O EPB foi fundado como uma organização com quatro escritórios, 19 divisões e 228 funcionários (KOREA DEVELOPMENT INSTITUTE, 2014). As funções do EPB estipuladas nos regulamentos organizacionais podem ser resumidas como planejamento, orçamento, aquisição de recursos, coordenação, cooperação externa, pesquisa e estatísticas. Sua autoridade decorria da sua posição como superministério, dos vínculos com a Presidência e de instrumentos como o controle sobre o orçamento. O EPB era controlado pela Presidência por meio da Secretaria Presidencial, e o Ministério da Fazenda (MoF) e o Ministério do Comércio e Indústria (MCI), que muitas vezes tinham objetivos contraditórios, auxiliavam o EPB. O EPB tinha a vantagem de não ter como missão institucional a necessidade de interagir com atores representativos como bancos estatais e as grandes empresas (Chaebols). Isso garantia maior autonomia, que era reforçada com a contratação de servidores próprios (92% do alto-escalão era da própria carreira) (KIM, 2011).

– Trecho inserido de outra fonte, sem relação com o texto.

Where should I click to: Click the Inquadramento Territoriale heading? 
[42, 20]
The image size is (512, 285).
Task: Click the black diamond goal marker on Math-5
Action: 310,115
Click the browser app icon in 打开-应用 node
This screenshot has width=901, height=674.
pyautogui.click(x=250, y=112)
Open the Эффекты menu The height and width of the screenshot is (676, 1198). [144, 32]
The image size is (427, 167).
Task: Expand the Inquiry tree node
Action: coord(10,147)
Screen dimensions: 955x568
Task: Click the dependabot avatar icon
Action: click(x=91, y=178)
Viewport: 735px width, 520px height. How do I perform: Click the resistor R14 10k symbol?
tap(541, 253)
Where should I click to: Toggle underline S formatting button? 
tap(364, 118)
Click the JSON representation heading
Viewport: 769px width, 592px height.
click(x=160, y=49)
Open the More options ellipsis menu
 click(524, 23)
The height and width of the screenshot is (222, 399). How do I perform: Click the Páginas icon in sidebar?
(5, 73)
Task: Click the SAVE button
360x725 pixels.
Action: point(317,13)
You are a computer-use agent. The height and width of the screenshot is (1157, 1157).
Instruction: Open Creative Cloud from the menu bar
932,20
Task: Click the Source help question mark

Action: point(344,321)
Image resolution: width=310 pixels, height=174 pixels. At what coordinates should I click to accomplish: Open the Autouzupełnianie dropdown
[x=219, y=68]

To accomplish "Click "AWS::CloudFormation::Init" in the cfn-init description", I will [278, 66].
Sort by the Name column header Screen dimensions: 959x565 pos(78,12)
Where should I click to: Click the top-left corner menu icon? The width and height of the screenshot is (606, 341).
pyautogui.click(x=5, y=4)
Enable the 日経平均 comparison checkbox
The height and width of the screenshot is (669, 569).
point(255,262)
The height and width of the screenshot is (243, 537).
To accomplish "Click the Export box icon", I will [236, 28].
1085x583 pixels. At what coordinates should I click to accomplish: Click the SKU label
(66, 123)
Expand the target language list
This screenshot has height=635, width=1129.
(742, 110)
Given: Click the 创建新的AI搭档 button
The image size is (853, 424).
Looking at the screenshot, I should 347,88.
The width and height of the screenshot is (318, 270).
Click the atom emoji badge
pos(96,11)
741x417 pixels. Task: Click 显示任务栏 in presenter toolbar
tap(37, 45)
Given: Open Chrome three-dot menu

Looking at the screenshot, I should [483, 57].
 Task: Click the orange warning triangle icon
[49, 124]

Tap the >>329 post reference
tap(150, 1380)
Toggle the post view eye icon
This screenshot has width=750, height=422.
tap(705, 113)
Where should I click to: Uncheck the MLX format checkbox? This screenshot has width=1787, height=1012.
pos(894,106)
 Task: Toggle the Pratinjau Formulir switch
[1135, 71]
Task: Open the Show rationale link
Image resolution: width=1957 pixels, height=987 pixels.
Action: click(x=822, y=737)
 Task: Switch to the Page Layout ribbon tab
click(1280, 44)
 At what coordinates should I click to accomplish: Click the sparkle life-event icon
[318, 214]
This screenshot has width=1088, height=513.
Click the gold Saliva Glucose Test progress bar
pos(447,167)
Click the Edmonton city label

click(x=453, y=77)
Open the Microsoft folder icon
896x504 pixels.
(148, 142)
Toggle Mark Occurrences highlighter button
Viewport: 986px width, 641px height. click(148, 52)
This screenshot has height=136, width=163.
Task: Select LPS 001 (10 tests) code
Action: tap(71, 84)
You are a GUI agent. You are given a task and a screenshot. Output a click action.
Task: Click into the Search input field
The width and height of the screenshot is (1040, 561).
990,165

Para melhorar a coordenação interministerial, o EPB criou e liderou a Reunião de Ministros da Economia e Vice-Presidentes de Economia. As reuniões eram realizadas ativamente cerca de 15 a 20 vezes por ano. A Reunião dos Ministros da Economia era presidida pelo Ministro da EPB e contava com a presença dos ministros das Finanças, do Comércio e Indústria, da Agricultura e da Construção, do Governador do Banco da Coreia, entre outros. Antes de um ministério econômico submeter um assunto à Reunião do Gabinete, a agenda precisava ser aprovada primeiro na Reunião de Ministros da Economia. Além disso, as leis e regulamentos relacionados à economia tinham que ser deliberados e finalizados na Reunião de Ministros da Economia. Mais informalmente, havia também a Reunião da Sala Verde, próxima à sala do vice-primeiro ministro, onde reuniões informais não gravadas aconteciam entre os ministros mais relevantes (HDI, 2014).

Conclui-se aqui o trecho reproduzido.